In #6, you're taking the partial derivative with respect to $\alpha$. That means $\beta$ is held constant so any derivative of $\beta$ will equal 0.

13. Feb 6, 2010

### yungman Please bear with me, I am still stuck!!! What is wrong with this:

$$\frac{\partial \beta}{\partial \alpha} = \frac{\partial \beta}{\partial x} \frac{\partial x}{\partial \alpha} = \frac{\partial \beta}{\partial x}$$

14. Feb 6, 2010

### owlpride Think about it in terms of linear algebra: (1,0) and (0,1) are two independent vectors that span R^2. Spanning R^2 means that given any point p in R^2, you can find coordinates x and y such that p = x (1,0) + y (0,1). (1,0) and (1,1) are also independent and form a basis for R^2, but they are not orthogonal.

# Problem set:
**A.** Output the passage of the partial derivatives thread between "14. Feb 6, 2010" and "are not orthogonal.", inclusive.
**B.** In the partial derivatives thread, which pair of vectors does owlpride describe as independent and forming a basis for R^2 but not orthogonal?
**C.** Write the next part of the partial derivatives thread, picking up after its final sentence.

# Dataset section:
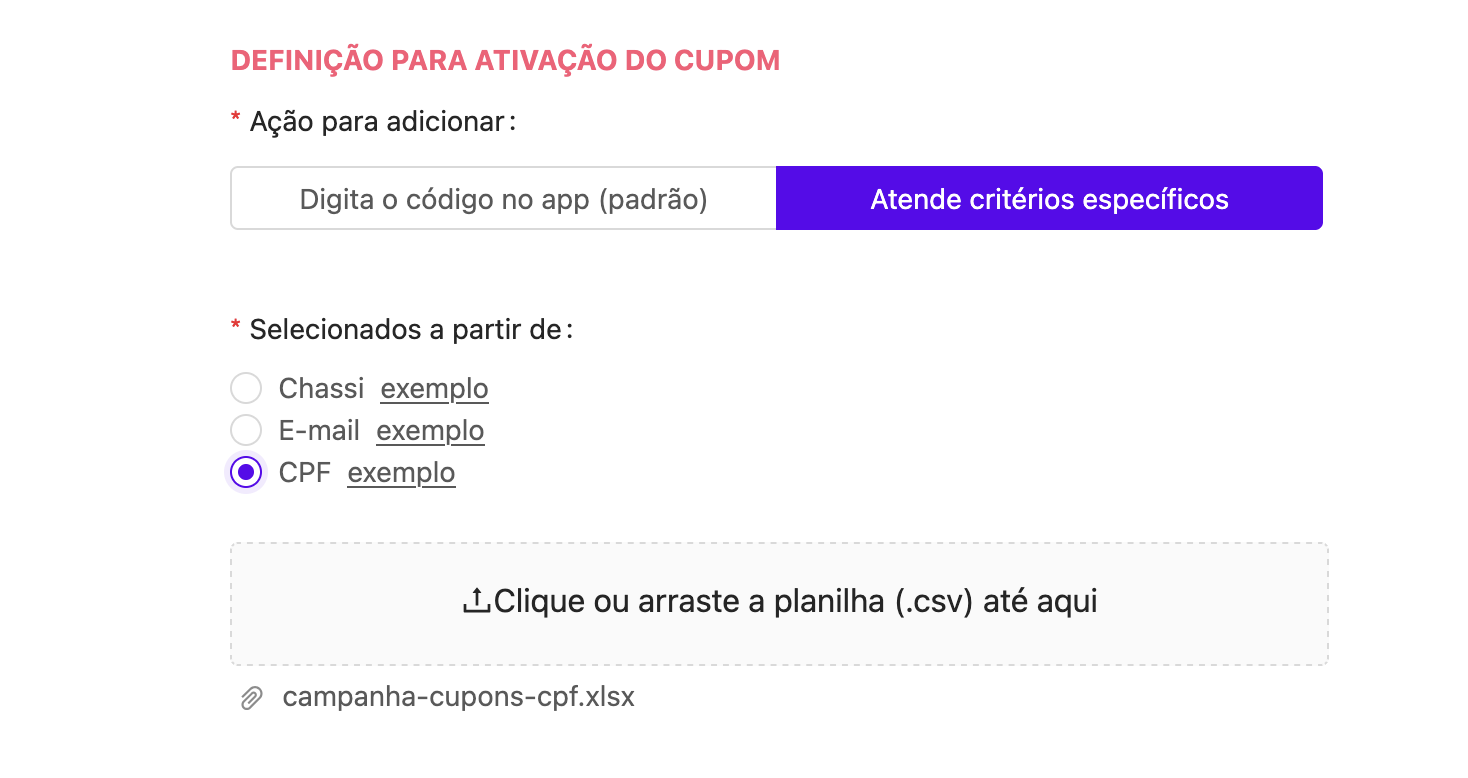
Task: Open the exemplo link next to Chassi
Action: [x=435, y=388]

# Expected responses:
**A.**
14. Feb 6, 2010

### owlpride Think about it in terms of linear algebra: (1,0) and (0,1) are two independent vectors that span R^2. Spanning R^2 means that given any point p in R^2, you can find coordinates x and y such that p = x (1,0) + y (0,1). (1,0) and (1,1) are also independent and form a basis for R^2, but they are not orthogonal.

**B.** (1,0) and (1,1)

**C.**
The same is true for alpha and beta. They are two independent coordinates (in the linear algebra sense) and form a basis for R^2, but they are not orthogonal.

15. Feb 6, 2010

### owlpride Consider another example: take standard x-y coordinates and define a function t(x,y) = x+y. By the same argument,

$$\frac{\partial y}{\partial x} = \frac{\partial y}{\partial t} \frac{\partial t}{\partial x} = 1 \cdot 1 = 1$$

Do you see what happened?

16. Feb 7, 2010

### yungman I got out the multi variable book and read up on the chain rule, I am still reading and thinking about it. I thing I see wrong with my assumption is $$\frac{\partial x}{\partial \alpha}$$is not legal in the chain rule because it is travelling "up" the diagram.

I can see

$$\frac{\partial y}{\partial x} = \frac{\partial y}{\partial t} \frac{\partial t}{\partial x} = 1 \cdot 1 = 1$$

Is wrong because t is function of y, y is not a function of t.

$$\frac{\partial y}{\partial t}$$ is not allowed.

Am I correct?

Also is $$\alpha,\beta$$ independent variable that $$\frac{\partial \alpha}{\partial \beta}=0$$?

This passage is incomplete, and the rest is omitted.